The Regulatory Affairs Manager (CMC) position is responsible for the author, review, preparation and manage on-time filing of high-quality regulatory submissions and for post-approval maintenance of regulatory dossiers with an emphasis on CMC. 


The pay range for this position is: $85,000 - $115,000. 


The estimated salary range reflects an anticipated range for this position. The actual base salary offered may depend on a variety of factors, including the qualifications of the individual applicant for the position, years of relevant experience, specific and unique skills, level of education attained, certifications or other professional licenses held, and the location in which the applicant lives and/or from which they will be performing the job. The actual base salary offered will be in accordance with state or local minimum wage requirements for the job location.


Why Work with Us?

· Hybrid Work Schedule: Enjoy the flexibility to work remotely three days a week.

· Casual Dress Code: Embrace a relaxed and comfortable dress code that allows you to express your personal style.

· Collaborative Culture: Join a team that values open communication, teamwork, and the exchange of ideas.

· Professional Growth: We offer ample opportunities for professional development and career advancement.


Essential Duties and Responsibilities

The primary responsibility will include authoring, reviewing and preparing high quality ANDA, NDA, BLA, IND and DMF submissions.


· Prepare, review and submit responses to FDA’s CRLs, DRLs and Information Requests within predetermined and negotiated deadlines.

· Review and submit post-approval supplements, safety update reports to INDs, NDAs, ANDAs and BLAs.

· Participate in development and commercial team meetings representing RA CMC.

• Review and approve change controls from global manufacturing partners 

• Experienced with FDA’s eCTD requirements for Modules 1-5. 

• Work in a collaborative environment with cross-functional teams, not limited to Labeling, R&D, Manufacturing, Medical Affairs, Operations, Marketing and Quality.

• Adhere to submission timelines as per the internal tracking. Administration and management of assigned products. Perform other duties as assigned by the Supervisor.

• Maintains current knowledge of regulations. Serves as the primary regulatory interface with US FDA manufacturing partners (domestic and international), and internal teams to ensure the business needs for the assigned products are met by anticipating, identifying, prioritizing and mitigating regulatory risks while following all regulatory requirements.

• Support Biosimilar BLA/PAS/CBE submissions, as assigned.

Competencies

  • Planning and Organizing
  • Communication
  • Strategic Thinking
  • Teamwork
  • Problem Solving
  • Quality
  • Judgement
  • Dependability

Qualifications

To perform this job successfully, an individual must be able to perform each essential duty satisfactorily. The requirements listed below are representative of the knowledge, skill, and/or ability required. Reasonable accommodation may be made to enable individuals with disabilities to perform the essential functions.

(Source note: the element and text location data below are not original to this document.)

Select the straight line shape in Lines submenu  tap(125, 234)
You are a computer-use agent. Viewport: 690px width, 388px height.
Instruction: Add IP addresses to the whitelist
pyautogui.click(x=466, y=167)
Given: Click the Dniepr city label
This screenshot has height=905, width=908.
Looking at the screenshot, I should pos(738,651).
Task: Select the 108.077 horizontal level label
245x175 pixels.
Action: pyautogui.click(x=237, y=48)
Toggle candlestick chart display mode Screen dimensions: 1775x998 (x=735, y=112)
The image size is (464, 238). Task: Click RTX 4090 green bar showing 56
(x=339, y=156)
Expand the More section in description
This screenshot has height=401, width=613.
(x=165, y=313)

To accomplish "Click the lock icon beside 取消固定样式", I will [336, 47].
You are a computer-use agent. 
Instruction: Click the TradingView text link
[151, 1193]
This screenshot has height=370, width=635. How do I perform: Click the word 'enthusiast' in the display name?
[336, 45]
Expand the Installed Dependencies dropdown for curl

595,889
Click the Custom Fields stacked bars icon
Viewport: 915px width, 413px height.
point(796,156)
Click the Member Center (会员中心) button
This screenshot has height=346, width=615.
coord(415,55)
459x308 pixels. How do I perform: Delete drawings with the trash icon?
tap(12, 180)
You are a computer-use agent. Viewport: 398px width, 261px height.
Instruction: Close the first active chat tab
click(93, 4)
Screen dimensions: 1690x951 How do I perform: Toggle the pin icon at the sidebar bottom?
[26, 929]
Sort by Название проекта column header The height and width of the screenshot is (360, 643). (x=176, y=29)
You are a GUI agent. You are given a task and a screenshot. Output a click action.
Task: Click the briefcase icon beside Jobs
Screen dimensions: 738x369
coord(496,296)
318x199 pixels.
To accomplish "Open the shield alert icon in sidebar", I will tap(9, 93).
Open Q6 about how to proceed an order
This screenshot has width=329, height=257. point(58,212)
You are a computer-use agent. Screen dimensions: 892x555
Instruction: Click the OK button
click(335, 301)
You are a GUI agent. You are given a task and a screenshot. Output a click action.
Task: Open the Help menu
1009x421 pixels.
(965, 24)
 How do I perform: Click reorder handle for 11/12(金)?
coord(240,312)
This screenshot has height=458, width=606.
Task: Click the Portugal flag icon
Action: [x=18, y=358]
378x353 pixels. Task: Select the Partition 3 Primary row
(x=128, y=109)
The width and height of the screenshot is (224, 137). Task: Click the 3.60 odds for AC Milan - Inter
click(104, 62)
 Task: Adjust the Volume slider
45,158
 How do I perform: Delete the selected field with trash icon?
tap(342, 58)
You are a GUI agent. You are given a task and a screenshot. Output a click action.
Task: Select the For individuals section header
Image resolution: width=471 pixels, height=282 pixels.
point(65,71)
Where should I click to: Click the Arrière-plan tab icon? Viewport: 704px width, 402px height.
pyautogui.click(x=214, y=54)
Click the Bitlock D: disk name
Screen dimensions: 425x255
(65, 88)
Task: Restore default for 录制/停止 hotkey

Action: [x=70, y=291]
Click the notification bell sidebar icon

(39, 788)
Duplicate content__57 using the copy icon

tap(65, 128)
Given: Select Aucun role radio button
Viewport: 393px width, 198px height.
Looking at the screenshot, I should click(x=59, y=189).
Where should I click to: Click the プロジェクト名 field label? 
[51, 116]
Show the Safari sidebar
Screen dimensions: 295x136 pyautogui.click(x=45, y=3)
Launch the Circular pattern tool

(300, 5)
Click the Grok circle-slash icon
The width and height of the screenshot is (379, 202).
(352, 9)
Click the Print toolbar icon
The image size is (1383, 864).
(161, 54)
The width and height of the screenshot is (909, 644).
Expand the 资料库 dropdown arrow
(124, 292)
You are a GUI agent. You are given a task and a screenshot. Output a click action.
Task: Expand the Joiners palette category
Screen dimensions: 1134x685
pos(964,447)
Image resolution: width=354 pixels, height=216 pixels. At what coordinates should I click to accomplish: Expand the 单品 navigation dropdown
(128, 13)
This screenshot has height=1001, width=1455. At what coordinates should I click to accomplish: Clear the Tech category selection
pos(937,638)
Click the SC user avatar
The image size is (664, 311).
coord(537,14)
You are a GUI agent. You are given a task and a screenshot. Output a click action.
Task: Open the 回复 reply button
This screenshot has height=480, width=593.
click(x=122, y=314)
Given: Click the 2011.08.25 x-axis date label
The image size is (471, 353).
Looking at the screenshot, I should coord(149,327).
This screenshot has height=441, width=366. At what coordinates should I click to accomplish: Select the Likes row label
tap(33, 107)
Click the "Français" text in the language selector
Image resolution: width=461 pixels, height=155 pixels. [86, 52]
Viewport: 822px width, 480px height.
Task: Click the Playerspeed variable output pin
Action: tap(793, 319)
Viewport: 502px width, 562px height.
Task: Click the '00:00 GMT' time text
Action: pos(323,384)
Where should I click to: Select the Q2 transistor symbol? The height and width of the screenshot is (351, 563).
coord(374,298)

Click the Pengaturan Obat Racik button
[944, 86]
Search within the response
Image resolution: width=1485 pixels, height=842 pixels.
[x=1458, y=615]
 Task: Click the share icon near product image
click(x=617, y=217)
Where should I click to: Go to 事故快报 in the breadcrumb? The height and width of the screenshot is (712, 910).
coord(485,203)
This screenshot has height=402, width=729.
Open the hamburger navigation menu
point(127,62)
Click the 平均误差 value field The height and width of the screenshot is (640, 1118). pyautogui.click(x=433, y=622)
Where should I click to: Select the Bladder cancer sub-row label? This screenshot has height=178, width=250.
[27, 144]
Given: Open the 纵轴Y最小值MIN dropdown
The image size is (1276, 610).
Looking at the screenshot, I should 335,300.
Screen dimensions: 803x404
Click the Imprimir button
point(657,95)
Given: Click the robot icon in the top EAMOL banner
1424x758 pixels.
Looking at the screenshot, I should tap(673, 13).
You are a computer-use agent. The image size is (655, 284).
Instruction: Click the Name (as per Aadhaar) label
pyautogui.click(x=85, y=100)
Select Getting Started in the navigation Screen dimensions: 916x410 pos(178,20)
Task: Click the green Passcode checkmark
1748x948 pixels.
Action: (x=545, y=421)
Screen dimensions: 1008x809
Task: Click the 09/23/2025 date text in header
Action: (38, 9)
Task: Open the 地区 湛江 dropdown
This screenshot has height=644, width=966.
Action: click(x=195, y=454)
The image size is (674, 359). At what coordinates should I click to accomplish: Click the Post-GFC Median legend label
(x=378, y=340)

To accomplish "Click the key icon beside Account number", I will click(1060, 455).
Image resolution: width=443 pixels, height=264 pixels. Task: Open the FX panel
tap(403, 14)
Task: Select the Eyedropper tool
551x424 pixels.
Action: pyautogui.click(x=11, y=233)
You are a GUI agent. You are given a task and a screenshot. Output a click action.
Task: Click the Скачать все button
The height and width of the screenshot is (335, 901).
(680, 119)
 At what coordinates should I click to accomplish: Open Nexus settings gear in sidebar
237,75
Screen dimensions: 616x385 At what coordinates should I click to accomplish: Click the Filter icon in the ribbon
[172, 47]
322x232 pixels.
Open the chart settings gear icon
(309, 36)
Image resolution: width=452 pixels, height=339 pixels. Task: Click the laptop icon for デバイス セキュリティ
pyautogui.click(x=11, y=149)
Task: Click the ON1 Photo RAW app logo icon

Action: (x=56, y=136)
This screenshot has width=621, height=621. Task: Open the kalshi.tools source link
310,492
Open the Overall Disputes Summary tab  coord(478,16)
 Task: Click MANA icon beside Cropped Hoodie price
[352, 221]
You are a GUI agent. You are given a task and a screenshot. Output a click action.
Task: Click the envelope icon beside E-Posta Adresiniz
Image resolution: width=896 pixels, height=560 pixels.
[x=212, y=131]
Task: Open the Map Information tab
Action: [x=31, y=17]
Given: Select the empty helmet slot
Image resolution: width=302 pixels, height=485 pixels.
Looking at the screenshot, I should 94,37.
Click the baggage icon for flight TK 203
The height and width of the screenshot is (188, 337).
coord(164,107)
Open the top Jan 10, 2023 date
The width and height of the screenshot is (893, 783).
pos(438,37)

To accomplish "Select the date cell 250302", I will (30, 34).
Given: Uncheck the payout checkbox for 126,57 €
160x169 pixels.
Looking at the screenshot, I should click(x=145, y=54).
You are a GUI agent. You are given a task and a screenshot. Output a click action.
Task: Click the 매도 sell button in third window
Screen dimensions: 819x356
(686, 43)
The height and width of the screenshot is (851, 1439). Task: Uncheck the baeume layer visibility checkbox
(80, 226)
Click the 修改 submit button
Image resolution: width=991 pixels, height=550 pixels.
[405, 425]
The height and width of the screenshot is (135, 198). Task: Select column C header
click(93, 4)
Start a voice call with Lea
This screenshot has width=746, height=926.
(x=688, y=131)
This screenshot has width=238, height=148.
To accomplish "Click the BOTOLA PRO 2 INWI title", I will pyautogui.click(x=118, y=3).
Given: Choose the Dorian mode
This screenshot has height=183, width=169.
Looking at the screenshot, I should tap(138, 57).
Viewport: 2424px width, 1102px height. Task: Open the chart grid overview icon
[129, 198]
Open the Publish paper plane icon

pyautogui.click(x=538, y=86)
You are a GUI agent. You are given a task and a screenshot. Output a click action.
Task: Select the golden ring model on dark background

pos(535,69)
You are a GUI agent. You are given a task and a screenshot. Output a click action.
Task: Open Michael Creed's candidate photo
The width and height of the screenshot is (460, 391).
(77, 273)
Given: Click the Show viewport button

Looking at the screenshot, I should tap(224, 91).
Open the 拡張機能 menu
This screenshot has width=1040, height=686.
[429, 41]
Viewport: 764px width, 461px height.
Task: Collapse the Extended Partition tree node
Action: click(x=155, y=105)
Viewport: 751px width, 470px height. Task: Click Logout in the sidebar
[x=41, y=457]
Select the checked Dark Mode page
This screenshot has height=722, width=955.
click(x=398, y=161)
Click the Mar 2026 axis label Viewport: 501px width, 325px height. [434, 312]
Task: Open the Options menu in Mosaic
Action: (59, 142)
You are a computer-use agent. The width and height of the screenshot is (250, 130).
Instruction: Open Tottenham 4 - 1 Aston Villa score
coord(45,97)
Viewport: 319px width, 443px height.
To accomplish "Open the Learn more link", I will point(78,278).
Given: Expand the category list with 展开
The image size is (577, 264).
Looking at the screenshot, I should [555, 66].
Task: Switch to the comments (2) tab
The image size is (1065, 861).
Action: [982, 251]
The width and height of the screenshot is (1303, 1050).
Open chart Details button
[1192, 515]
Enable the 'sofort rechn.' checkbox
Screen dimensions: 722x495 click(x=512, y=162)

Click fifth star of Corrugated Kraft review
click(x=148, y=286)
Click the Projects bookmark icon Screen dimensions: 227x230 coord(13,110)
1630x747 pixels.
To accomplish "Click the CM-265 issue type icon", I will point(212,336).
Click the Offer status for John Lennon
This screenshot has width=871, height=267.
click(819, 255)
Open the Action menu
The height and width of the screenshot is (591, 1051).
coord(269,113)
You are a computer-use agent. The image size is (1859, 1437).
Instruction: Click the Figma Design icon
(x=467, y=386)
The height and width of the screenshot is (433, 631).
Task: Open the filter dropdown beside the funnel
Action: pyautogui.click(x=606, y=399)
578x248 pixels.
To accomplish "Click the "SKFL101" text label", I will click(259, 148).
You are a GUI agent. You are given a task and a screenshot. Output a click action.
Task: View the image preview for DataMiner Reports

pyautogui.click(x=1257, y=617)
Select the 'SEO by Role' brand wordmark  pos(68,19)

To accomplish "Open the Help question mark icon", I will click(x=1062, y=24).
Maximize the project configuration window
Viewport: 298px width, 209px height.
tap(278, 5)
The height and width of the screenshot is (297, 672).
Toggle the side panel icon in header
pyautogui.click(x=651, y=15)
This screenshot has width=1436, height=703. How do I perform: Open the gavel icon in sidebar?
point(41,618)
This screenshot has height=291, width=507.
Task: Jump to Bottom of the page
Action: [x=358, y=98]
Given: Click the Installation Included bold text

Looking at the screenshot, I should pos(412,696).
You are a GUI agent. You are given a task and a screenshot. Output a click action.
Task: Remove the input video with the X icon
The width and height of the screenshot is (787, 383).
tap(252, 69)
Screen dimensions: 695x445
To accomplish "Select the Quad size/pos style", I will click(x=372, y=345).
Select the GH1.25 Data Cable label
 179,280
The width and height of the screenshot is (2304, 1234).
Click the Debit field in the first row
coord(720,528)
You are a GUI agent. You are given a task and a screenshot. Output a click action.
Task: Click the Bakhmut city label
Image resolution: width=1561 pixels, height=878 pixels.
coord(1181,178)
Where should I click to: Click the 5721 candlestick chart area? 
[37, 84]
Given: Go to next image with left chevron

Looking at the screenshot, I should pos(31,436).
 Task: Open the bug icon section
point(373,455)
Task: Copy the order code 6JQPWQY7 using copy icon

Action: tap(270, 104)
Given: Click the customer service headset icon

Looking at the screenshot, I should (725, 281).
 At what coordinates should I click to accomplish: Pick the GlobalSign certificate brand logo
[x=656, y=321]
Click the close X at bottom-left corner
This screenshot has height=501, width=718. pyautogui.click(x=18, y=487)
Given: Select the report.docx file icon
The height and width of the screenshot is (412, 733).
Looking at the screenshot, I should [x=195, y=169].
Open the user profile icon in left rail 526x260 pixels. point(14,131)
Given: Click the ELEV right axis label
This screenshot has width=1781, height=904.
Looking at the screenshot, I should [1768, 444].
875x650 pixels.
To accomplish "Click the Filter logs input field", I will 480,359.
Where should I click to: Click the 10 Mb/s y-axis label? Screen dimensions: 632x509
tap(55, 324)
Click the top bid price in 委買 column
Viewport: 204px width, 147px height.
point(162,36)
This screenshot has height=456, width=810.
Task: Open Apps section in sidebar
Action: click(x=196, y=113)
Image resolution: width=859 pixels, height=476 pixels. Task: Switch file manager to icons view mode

• Assimilate to changing environments.

• Ability to prioritize and multitask.

• Organized and detailed orientated. 

• Have a sense of urgency to meet all required deadlines


Education and/or Experience: 


  • Bachelor's degree in life sciences from a 4-year college or university with 5 or more years of direct experience in Regulatory Affairs within bio/pharmaceutical companies, with focus in CMC. Candidates with additional prior experience in R&D or Manufacturing will be a plus.
  • Excellent attention to details, technical writing, organizational and communication skills.
  • Ability to prioritize and handle multiple projects concurrently.
  • Familiar with 21 CFR, FDA and ICH.

AAP/EEO Statement

Meitheal Pharmaceuticals is an Equal Opportunity Employer. We welcome and encourage applications from all qualified individuals, including minorities, women, veterans, and individuals with disabilities.

Summary

About Us:

Founded in 2017 and based in Chicago, Meitheal is focused on the development and commercialization of generic injectable medications and, as of 2022, has expanded its focus to include fertility, biologic, and branded products. Meitheal currently markets over 60 U.S. Food and Drug Administration (FDA)-approved products across numerous therapeutic areas including anti-infectives, oncolytics, intensive care, and fertility. As of January 2025, Meitheal, directly or through its partners, has 19 products in the research and development phase, 22 additional products planned for launch in 2025, and 24 products under review by the FDA. Meitheal’s mission is to provide easy access to fairly priced products through robust manufacturing, consistent supply, and rapid response to our customers’ needs. Ranked #2 in 2024 on Crain’s Fast 50 in Chicago, and in the top 100 of Crain’s Best Places to Work in Chicago from 2022 to 2024, Meitheal emulates the traditional Irish guiding principle we are named for — working together toward a common goal, for the greater good.


Position Summary:

We are seeking an experienced and strategic legal professional to join our legal team as Senior Counsel – Intellectual Property & Transactions. This role will provide critical legal support for our growing biosimilars pipeline, oversee intellectual property strategy and portfolio management (including patents and trademarks), and manage key litigation and transactional matters. This individual will serve as a strategic advisor to leadership on IP-related risks and opportunities and will collaborate cross-functionally to help drive innovation and growth.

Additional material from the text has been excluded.